◆ **TASK PROMPT**
The response must consist of the lines below from the one with "is (629, 1568)." through the one with "Given: Open the Filtre menu", exactly as they appear and with both ends kept.

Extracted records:
######

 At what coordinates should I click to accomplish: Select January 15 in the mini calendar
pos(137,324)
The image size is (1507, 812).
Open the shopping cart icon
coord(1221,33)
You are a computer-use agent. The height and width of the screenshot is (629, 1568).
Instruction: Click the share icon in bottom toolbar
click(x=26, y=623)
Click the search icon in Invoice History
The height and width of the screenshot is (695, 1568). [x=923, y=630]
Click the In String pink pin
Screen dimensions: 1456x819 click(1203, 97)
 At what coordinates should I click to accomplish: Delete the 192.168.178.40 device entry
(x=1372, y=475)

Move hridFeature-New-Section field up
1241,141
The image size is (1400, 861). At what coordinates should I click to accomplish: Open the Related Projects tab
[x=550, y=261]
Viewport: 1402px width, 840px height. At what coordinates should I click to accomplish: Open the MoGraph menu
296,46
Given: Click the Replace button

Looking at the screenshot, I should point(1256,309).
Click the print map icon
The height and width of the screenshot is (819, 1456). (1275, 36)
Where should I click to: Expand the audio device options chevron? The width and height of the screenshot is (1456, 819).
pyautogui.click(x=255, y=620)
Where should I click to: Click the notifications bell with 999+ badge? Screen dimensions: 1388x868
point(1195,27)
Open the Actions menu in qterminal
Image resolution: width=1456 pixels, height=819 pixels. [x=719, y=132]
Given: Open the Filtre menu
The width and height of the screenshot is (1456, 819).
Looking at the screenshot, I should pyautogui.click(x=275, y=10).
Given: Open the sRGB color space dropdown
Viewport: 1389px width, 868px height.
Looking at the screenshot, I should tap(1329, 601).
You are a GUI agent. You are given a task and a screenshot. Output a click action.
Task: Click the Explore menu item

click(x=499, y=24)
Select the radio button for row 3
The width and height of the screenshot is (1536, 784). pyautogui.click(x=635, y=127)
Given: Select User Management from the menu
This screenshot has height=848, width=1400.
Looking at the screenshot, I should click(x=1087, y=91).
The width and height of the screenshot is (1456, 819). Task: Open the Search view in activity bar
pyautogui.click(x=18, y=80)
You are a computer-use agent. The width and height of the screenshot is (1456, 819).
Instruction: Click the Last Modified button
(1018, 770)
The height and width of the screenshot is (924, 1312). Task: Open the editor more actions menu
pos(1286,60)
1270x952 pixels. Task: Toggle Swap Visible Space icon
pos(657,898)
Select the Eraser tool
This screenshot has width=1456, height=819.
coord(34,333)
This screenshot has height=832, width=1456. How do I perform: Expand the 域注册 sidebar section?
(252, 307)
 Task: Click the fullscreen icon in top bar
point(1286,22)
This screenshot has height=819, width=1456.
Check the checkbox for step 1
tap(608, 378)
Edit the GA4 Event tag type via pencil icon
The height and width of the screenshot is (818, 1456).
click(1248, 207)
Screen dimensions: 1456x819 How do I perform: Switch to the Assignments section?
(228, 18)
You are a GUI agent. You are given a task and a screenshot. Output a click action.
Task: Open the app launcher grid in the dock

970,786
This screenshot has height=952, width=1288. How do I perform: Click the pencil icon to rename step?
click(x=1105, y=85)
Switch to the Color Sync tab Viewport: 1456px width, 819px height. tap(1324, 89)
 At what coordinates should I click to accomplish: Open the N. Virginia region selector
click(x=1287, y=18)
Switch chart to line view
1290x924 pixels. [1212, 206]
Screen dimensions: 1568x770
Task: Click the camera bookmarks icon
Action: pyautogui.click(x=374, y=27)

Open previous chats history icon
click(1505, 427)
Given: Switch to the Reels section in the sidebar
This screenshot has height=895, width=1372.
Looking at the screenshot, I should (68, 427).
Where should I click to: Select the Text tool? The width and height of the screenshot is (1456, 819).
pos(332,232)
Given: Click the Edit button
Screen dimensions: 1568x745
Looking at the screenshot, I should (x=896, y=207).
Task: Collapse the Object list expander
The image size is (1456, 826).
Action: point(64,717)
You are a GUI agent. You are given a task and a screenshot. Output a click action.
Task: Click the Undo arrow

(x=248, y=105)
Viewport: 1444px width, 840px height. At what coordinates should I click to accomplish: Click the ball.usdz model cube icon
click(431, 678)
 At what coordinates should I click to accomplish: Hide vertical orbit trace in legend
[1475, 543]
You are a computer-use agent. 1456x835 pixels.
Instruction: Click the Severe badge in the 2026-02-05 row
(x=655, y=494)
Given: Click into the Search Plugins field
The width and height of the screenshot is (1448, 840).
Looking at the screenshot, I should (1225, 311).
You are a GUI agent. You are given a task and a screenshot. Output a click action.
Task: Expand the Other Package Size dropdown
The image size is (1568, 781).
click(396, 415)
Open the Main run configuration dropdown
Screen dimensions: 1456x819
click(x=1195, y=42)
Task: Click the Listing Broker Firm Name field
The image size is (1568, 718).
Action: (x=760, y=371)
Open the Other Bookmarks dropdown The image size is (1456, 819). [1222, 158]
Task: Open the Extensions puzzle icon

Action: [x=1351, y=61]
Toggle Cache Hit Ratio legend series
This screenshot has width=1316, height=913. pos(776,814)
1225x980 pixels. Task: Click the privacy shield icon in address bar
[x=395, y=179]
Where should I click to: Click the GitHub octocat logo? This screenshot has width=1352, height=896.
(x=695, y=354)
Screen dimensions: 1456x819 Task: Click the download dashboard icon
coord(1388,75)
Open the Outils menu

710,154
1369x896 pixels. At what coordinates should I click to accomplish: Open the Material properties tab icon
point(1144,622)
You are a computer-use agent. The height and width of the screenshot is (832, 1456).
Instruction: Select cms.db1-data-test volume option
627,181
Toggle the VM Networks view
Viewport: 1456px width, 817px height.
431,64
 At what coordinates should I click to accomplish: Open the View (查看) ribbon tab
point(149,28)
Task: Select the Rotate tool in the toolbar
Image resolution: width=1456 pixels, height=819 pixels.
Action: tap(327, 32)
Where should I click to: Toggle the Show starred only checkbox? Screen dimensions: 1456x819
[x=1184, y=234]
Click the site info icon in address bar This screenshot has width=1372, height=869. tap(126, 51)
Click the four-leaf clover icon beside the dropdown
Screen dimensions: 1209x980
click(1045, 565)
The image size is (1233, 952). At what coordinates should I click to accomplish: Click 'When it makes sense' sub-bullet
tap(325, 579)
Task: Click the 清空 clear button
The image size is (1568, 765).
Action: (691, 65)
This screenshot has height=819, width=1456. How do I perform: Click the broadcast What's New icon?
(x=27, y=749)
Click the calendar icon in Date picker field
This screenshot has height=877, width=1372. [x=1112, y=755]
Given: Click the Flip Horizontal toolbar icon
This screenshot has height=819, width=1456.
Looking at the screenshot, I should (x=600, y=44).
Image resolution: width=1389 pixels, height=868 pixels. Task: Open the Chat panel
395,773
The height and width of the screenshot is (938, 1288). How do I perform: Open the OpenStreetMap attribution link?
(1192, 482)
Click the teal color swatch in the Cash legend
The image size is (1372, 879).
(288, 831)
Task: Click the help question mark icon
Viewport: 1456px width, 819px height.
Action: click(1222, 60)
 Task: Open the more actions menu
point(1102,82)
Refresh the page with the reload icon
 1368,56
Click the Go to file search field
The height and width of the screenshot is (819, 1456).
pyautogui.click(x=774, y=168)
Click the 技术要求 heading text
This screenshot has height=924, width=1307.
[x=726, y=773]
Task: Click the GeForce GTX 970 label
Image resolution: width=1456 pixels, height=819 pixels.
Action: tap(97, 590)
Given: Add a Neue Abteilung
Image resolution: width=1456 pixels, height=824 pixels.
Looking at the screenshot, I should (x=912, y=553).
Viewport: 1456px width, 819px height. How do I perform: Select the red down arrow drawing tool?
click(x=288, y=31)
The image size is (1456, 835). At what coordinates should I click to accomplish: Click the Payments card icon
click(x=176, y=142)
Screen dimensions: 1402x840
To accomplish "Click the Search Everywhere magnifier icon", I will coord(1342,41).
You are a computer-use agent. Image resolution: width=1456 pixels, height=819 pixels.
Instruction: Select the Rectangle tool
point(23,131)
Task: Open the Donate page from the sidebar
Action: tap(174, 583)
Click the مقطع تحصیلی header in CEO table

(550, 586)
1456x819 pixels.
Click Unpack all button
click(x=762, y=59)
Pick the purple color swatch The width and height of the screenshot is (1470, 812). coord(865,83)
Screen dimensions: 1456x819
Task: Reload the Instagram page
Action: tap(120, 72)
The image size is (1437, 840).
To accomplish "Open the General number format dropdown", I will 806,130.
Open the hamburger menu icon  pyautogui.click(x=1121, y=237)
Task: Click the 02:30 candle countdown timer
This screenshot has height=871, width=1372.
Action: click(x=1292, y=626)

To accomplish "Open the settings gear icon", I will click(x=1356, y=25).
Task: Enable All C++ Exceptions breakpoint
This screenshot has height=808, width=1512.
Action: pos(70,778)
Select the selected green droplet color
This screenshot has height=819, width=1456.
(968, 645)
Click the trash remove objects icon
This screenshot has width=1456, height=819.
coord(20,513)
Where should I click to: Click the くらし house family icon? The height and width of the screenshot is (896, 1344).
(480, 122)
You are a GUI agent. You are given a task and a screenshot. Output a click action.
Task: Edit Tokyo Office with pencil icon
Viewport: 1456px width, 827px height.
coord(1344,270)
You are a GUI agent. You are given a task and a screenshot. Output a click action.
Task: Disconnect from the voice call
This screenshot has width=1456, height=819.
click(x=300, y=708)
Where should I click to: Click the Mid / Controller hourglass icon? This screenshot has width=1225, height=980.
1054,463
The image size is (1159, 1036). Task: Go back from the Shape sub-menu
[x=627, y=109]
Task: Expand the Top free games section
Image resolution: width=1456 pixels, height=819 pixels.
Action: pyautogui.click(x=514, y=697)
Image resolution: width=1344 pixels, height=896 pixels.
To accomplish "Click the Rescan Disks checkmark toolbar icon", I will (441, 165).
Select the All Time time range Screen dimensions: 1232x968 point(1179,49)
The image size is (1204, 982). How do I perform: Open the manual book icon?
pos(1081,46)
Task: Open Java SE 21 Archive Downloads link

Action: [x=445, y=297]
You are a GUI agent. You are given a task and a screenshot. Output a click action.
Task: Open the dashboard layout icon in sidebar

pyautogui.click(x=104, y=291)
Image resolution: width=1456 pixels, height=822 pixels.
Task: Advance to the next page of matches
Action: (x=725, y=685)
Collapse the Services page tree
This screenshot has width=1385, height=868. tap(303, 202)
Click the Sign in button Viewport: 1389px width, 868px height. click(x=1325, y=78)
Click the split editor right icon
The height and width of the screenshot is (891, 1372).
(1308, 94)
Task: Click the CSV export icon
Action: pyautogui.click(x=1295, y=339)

######

◆ **FINISHED TASK**
You are a computer-use agent. The height and width of the screenshot is (629, 1568).
Instruction: Click the share icon in bottom toolbar
click(x=26, y=623)
Click the search icon in Invoice History
The height and width of the screenshot is (695, 1568). [x=923, y=630]
Click the In String pink pin
Screen dimensions: 1456x819 click(1203, 97)
 At what coordinates should I click to accomplish: Delete the 192.168.178.40 device entry
(x=1372, y=475)

Move hridFeature-New-Section field up
1241,141
The image size is (1400, 861). At what coordinates should I click to accomplish: Open the Related Projects tab
[x=550, y=261]
Viewport: 1402px width, 840px height. At what coordinates should I click to accomplish: Open the MoGraph menu
296,46
Given: Click the Replace button

Looking at the screenshot, I should point(1256,309).
Click the print map icon
The height and width of the screenshot is (819, 1456). (1275, 36)
Where should I click to: Expand the audio device options chevron? The width and height of the screenshot is (1456, 819).
pyautogui.click(x=255, y=620)
Where should I click to: Click the notifications bell with 999+ badge? Screen dimensions: 1388x868
point(1195,27)
Open the Actions menu in qterminal
Image resolution: width=1456 pixels, height=819 pixels. [x=719, y=132]
Given: Open the Filtre menu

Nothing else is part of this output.